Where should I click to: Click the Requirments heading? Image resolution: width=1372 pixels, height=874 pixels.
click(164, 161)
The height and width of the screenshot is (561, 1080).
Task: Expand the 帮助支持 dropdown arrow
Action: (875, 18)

━━━

> Exercise directions
Convert the items above into a JSON list of strings, one string per line, omitting any blank lines.

> Answer in full
[
  "Where should I click to: Click the Requirments heading? Image resolution: width=1372 pixels, height=874 pixels.",
  "click(164, 161)",
  "The height and width of the screenshot is (561, 1080).",
  "Task: Expand the 帮助支持 dropdown arrow",
  "Action: (875, 18)"
]